Nonetheless, the first obligation of a government exercising popular sovereignty should be to protect the lives of its citizens. In 2002, when Russian security forces sought to rescue hostages by pumping lethal gas into a Moscow theater without having the proper antidotes at the site, they ended up killing 129 hostages and making the Kremlin look callous about Russian lives. Putin ought to be doing everything he can to avoid a repeat of the tragic denouement at the Moscow theater.
Immediately after the hostage-taking, Putin vowed he would not deviate from his policy of refusing to negotiate with Chechen guerrillas. He said: "We shall fight against them, throw them in prisons, and destroy them."

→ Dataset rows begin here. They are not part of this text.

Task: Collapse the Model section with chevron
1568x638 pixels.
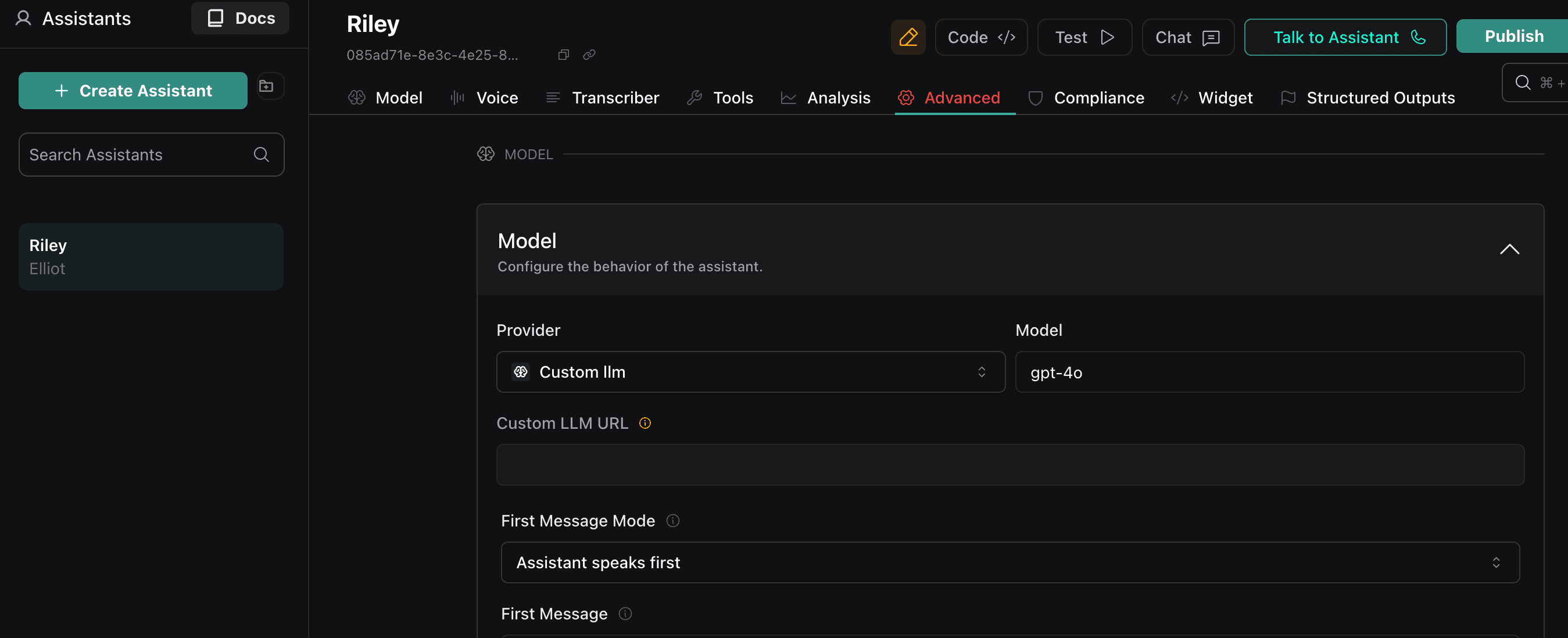Action: click(x=1509, y=249)
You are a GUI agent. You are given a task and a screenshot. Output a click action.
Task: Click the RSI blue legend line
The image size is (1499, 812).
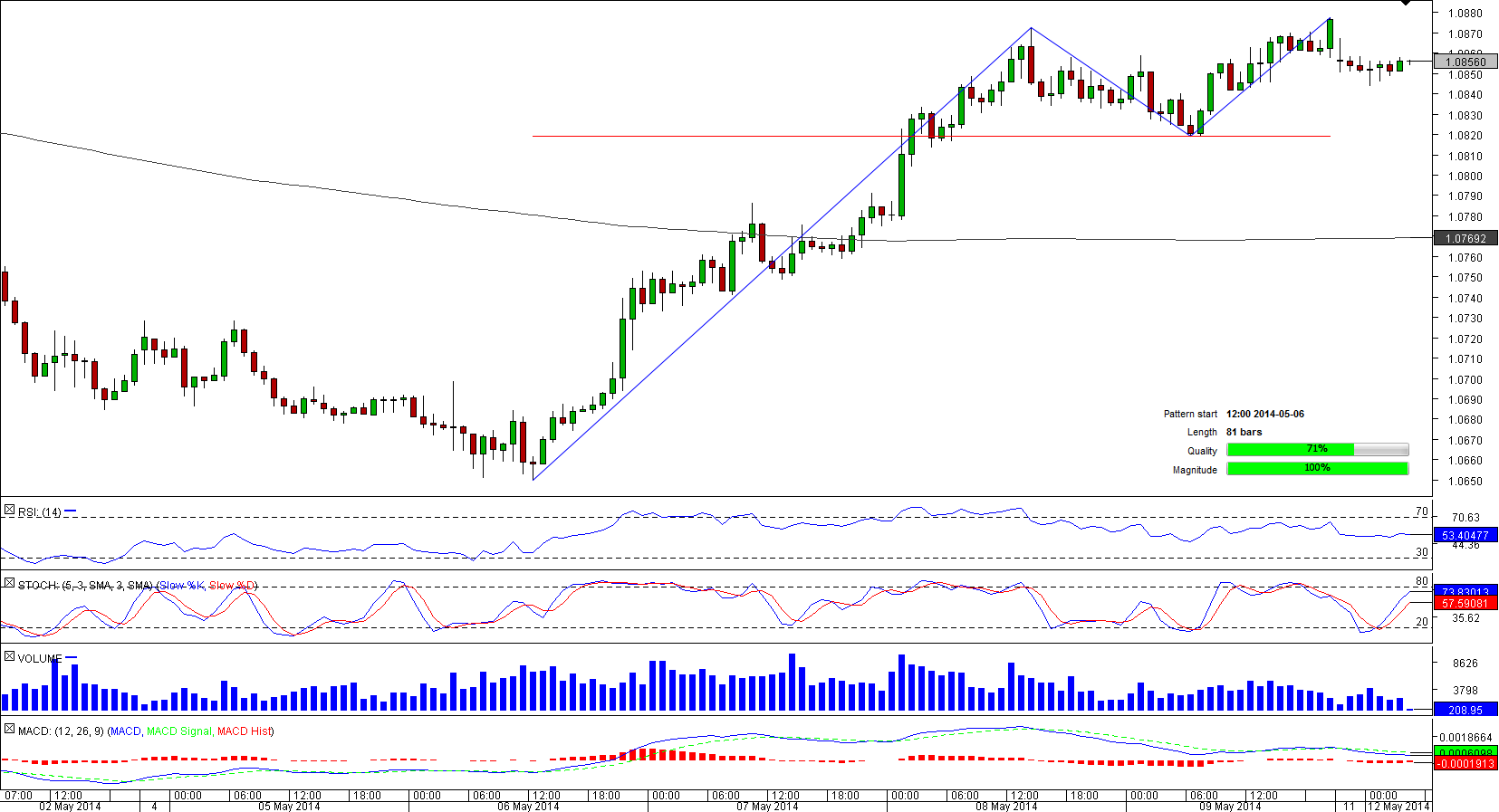(71, 511)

This is obligatory rhetoric. Similarly, President Bush was offering an unavoidable gesture of solidarity when he assured Putin in a telephone call that the United States stands shoulder-to-shoulder with Russia in the fight against terrorism. And it is equally fitting that the UN Security Council condemns the hostage-taking in Russia, as Putin asked it to do. But there could be face-saving ways for Putin to permit negotiations with the hostage takers. They have requested dialogue with local officials -- the presidents of North Ossetia and the neighhboring region of Ingushetia. They have also asked to talk to a well-known pediatrician, Leonid Roshal, who came to the aid of hostages held in the Moscow theater in 2002. Putin could allow these figures, acting independently of the Kremlin, to work out a resolution that saves the lives of the hostages.
Whatever the outcome of the current siege, the day must come when Putin owns up to the need for a political resolution of the conflict in Chechnya. Toward that end, he should recognize that the legitimately elected Chechen government of Aslan Maskhadov -- currently a fugitive -- has forcefully denounced the hostage-taking in North Ossetia. Putin should seek a political solution in Chechnya not in response to terrorism but for the sake of justice for Russians as well as Chechens.